L’école à l’étranger


Youpiii c’est les vacances! (Enfin les vacances des enfants. Pour les grands pas du tout.)

A la rentrée prochaine, Petit-Un entre en Kindergarten, les « grands » de maternelles, et commencera l’apprentissage de la lecture. Petit-Deux retournera en Pre-K3, les « petits » de maternelle, car il n’aura pas quatre ans révolus en septembre, et l’école est assez intransigeante en la matière.

Realisation - Petit-Deux - Fraise

Quel bilan de cette deuxième année d’école à l’étranger? Nous avons vu nos enfants enrichir leur répertoire de chansons et comptines anglo-saxonnes, reconnaître et tracer les chiffres et les lettres, incroyablement améliorer leur anglais, assimiler les notions de respect, de concentration et de discipline en classe, prendre goût à la lecture, et s’ouvrir aux cultures d’origine de leurs petits copains. Ils ont grandi en petits garçons heureux et curieux, et malgré des périodes de doutes, nous ne regrettons pas d’avoir opté pour une première scolarisation dans un cursus américain.

 

Pourquoi une école américaine?

Soyons francs, le contexte et l’environnement ont partiellement décidé pour nous. Nous n’habitons pas à proximité d’une école française qui aurait été notre premier choix, ou du moins un choix de facilité. Quant à une école Thaï, impossible à envisager, puisque nous ne parlons pas thaï du tout.

Restaient les écoles anglaises et américaines. C’est l’environnement de l’école américaine qui nous a décidés, avec plus de zones de jeux, plus de verdure, et des classes de taille plus restreinte. En définitive, rien ne vaut une visite des lieux et une rencontre avec l’équipe pédagogique avant de prendre la décision finale. Ce choix, nous ne le regrettons pas. L’intégration a été facile et les enfants sont épanouis. C’est le principal.

Realisation - Petit-Un - ET

Nous avons été très heureusement surpris par une communication de qualité entre l’équipe enseignante et les parents. Bien que n’étant pas des parents très présents car nous travaillons tous les deux, nous avons toujours eu le sentiment d’être bien informés des temps forts de la vie à l’école et des milles petites anecdotes du quotidien. Bien entendu, nous recevons chaque semaine quelques spécimens d’exercices réalisés par les enfants ainsi que certains de leurs chefs-d’œuvre.
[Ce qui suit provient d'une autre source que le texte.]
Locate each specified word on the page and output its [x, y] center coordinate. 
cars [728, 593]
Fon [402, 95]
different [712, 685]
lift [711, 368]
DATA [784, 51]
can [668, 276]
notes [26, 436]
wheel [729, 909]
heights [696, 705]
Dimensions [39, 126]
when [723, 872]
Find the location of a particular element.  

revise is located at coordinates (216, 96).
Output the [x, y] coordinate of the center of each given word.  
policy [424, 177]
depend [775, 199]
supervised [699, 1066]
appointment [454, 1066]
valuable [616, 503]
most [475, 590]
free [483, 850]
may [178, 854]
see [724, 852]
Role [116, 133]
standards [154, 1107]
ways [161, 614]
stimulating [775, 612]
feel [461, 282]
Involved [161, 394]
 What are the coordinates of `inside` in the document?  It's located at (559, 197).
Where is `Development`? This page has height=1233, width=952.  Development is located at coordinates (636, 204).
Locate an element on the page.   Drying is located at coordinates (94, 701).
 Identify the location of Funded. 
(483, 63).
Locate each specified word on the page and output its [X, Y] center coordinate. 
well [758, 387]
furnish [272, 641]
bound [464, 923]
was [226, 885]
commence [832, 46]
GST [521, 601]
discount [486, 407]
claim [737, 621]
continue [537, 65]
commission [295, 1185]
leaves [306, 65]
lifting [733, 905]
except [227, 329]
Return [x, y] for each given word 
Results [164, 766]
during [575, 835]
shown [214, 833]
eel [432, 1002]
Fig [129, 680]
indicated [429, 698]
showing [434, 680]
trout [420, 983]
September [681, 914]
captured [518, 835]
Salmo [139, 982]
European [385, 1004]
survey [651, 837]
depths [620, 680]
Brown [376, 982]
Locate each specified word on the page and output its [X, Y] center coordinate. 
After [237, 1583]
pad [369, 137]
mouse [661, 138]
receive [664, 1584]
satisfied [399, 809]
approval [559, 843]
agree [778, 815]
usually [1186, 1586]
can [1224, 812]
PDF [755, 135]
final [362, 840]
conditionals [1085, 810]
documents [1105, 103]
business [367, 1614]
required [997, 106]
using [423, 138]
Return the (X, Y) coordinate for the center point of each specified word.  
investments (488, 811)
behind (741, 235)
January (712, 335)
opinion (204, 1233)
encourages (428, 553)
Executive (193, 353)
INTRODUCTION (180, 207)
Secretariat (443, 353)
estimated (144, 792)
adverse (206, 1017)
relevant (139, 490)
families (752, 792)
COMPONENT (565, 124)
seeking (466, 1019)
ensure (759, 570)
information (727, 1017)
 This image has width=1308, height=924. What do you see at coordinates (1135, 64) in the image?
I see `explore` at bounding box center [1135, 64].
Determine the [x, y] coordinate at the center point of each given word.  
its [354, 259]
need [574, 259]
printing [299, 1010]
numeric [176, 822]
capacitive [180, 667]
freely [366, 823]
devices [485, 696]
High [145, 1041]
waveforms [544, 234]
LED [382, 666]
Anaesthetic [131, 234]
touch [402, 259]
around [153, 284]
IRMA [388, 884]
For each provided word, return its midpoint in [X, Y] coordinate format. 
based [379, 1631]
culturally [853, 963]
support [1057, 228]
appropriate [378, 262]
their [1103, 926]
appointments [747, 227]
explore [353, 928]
Et en bonus, chaque maîtresse a créé un blog pour sa classe, qu’elle alimente toutes les semaines, avec le résumé écrit et les photos des activités récentes.

Malgré tout, et plus que nous ne l’avions anticipé, nous avons aussi été confrontés à l’altérité d’un système qui n’est pas le nôtre. Autres rythmes, autres activités, autres priorités scolaires… Même si le bilan final est très positif, même si les garçons se sentent à l’école comme chez eux, moi je m’y trouve souvent un peu en domaine étranger et je m’interroge parfois sur ma capacité à accompagner les enfants sur des terrains éducatifs qui me semblent parfois impénétrables.

 

L’ouverture culturelle et linguistique

Le formidable atout de l’école à l’étranger est qu’elle met les enfants en contact avec des personnes, des langues, des cultures et des savoirs variés, sans que cela ne représente d’effort particulier pour eux. Au gré d’événements ou d’anniversaires, ils découvrent les spécialités culinaires des pays de leurs copains, ils défilent habillés dans les habits traditionnels de chez eux, ils colorient des drapeaux de toutes origines.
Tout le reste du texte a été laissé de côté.